The street was quieter on the way home than it had been on the way over. The lamps made their yellow circles and she walked through them one at a time.
She thought about the coffee cup. She’d noticed it the night of his knee—the night she’d stood in the Shack after close andrealized he’d been setting it where she could reach it for decades. She’d noticed and she’d filed it and she hadn’t looked at it since.
She stood in her kitchen.
The house was still. But it was a different stillness than last week, when the quiet had been just quiet. Tonight it had a question in it.
She didn’t go to the studio. She didn’t stand in front of the canvas. She went to bed and lay there and let the question sit where the Circle had put it, which was right in the middle of everything, where she couldn’t step around it anymore.
She was not imagining it.
CHAPTER TWENTY-SIX
Anna was making tea when Bea came downstairs.

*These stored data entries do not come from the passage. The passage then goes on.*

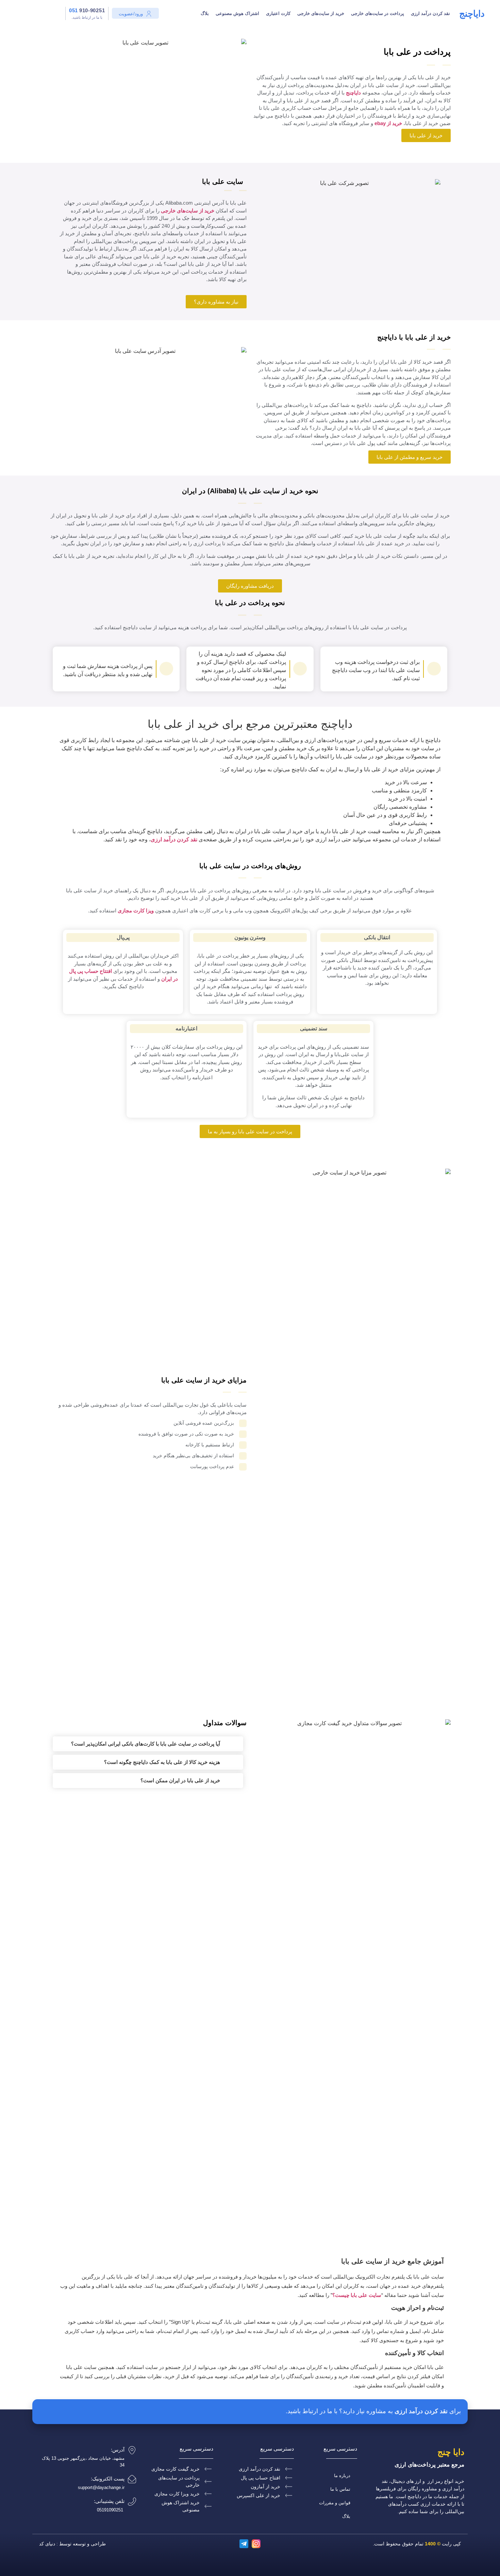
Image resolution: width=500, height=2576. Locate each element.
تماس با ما (340, 2489)
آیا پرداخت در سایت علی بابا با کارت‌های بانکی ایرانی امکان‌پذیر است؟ (145, 1744)
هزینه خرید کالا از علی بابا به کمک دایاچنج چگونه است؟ (162, 1762)
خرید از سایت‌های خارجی (320, 13)
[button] (148, 1743)
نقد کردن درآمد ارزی (430, 13)
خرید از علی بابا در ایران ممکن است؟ (180, 1780)
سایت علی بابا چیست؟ (356, 2295)
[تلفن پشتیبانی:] (132, 2501)
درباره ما (342, 2475)
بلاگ (205, 13)
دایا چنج (450, 2452)
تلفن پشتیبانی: (109, 2501)
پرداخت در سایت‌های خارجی (377, 13)
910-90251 (87, 10)
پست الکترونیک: (106, 2478)
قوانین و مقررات (334, 2502)
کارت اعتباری (278, 13)
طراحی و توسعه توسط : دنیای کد (72, 2543)
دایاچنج (472, 13)
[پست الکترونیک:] (132, 2479)
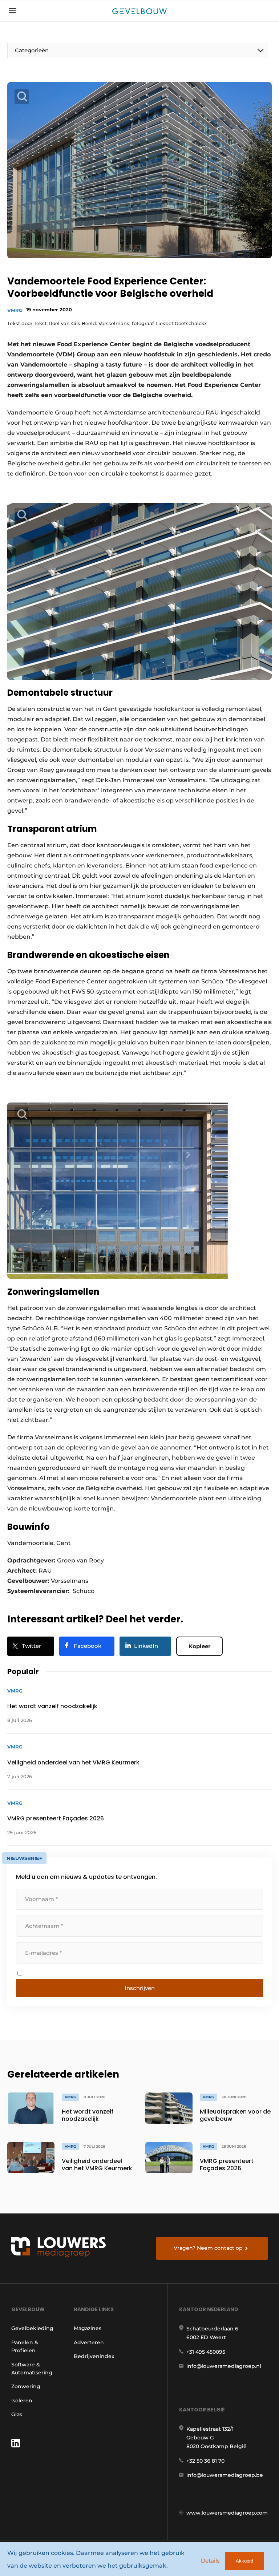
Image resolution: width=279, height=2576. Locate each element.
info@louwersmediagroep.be (224, 2475)
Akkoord (244, 2561)
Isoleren (21, 2400)
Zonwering (25, 2386)
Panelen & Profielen (24, 2346)
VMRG (15, 310)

It has been two days since Bea had come back from Sedona, and Bea had been waiting for this the way she waited for things—not avoiding it, just circling it, letting the shape of what she wanted to say settle before she said it. She’d unpacked. She’d slept twelve hours. She’d texted Stella twice about nothing. She’d sat on her bed with her sketchbook open and tried to draw the painting from Carmen’s studio from memory—the layers wouldn’t come, not in pencil, not from memory, but the trying had been the point.
Now it was Saturday and Anna was making tea and Bea was ready.
“Morning,” Anna said, pulling a second mug from the cabinet—the blue one Bea had been drinking from since she was twelve.
“Morning. Tea?”
“Already pouring.” Anna set it on the counter and filled it without asking what kind, because Anna knew what kind—chamomile, no sugar, the same thing Bea had been drinking since they came back from Florence.
They sat at the kitchen table. The room smelled like toast and the lemon soap Anna used on the counters. Morning lightsifted through the window over the sink. Bea’s paintings hung on the wall—the Florence watercolors, the beach series from last summer, the small portrait of Margo she’d done in November that Anna had framed without asking.